As a consequence, the matter became notorious and Pompey was in ill repute; the office of consul was highest of all, and he himself had therefore received it as a reward for his successes, and yet he was making this office a thing to be bought by those who were unable to win it by merit. In these reproaches, however, said Cato to the women, we must have taken our share, if we had become allied to Pompey. And when they heard this, they agreed that his estimate of the fit and proper was better than theirs.[*](Cf. Cato the Younger, xxx. 1-5.)

His triumph had such a magnitude that, although it was distributed over two days, still the time would not suffice, but much of what had been prepared could not find a place in the spectacle, enough to dignify and adorn another triumphal procession. Inscriptions borne in advance of the procession indicated the nations over which he triumphed.

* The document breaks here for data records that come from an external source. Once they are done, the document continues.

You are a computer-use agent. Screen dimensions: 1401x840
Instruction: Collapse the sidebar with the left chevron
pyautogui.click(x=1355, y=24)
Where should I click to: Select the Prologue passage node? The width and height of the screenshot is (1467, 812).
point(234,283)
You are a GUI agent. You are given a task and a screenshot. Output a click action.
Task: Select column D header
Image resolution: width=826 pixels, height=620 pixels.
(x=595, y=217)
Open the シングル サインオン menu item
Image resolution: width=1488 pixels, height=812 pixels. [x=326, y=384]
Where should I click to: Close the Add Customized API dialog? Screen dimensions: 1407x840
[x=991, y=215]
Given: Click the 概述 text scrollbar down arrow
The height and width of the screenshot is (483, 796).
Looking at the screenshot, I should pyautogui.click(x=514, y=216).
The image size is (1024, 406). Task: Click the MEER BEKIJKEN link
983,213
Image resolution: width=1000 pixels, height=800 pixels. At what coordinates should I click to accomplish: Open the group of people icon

These were: Pontus, Armenia, Cappadocia, Paphlagonia, Media, Colchis, Iberia, Albania, Syria, Cilicia, Mesopotamia, Phoenicia and Palestine, Judaea, Arabia, and all the power of the pirates by sea and land which had been overthrown. Among these peoples no less than a thousand strongholds had been captured, according to the inscriptions, and cities not much under nine hundred in number, besides eight hundred piratical ships, while thirty-nine cities had been founded.

In addition to all this the inscriptions set forth that whereas the public revenues from taxes had been fifty million drachmas, they were receiving from the additions which Pompey had made to the city’s power eighty-five million, and that he was bringing into the public treasury in coined money and vessels of gold and silver twenty thousand talents, apart from the money which had been given to his soldiers, of whom the one whose share was the smallest had received fifteen hundred drachmas.

The captives led in triumph, besides the chief pirates, were the son of Tigranes the Armenian with his wife and daughter, Zosime, a wife of King Tigranes himself, Aristobulus, king of the Jews, a sister and five children of Mithridates, Scythian women, and hostages given by the Iberians, by the Albanians, and by the king of Commagene; there were also very many trophies, equal in number to all the battles in which Pompey had been victorious either in person or in the persons of his lieutenants.